RESPONDENT SUSPENDED FROM PRACTICE OF LAW FOR ONE YEAR; COSTS IMPOSED.

*211¶ 30 KAUGER, C.J., SUMMERS, V.C.J., and HODGES, LAVENDER and WATT, JJ., concur. ¶ 31 HARGRAVE, J., concurs in result.

. Rule 6.11(d) of the RGDP provides:

. We have adopted Fifth Amendment jurisprudence in our analysis of the rule 6.11(d) privileges. See State ex rel. Oklahoma Bar Ass’n v. Moss, 794 P.2d 403, 409, 1990 OK 22.

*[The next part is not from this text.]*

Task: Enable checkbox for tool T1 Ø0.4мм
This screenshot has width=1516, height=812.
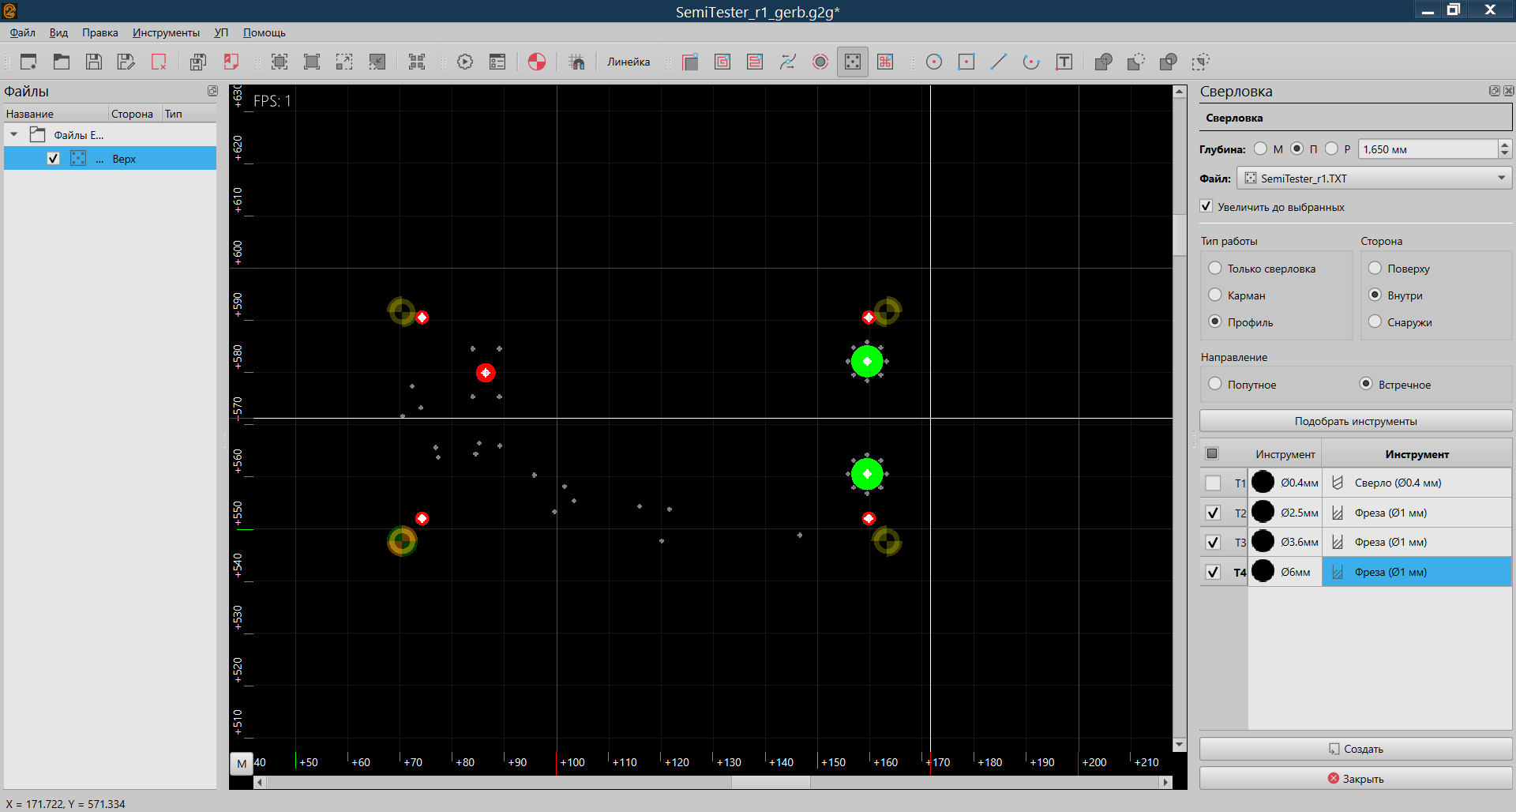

. Had the respondent objected to the admission of these records into evidence under rule 6.11(d) and the rule in Moss, we could not now consider them. However, he did not raise a rule 6.11(d) objection and they were admitted at the conclusion of the respondent’s testimony.






Concurrence in Part

¶ 32 OPALA, J., with whom SIMMS, J., joins, concurs in part, dissents in part.

I concur in today’s imposition of discipline; I would suspend the respondent for a much longer period.

¶ 33 ALMA WILSON, J.,

concurs in part; dissents in part. I would impose a six month suspension.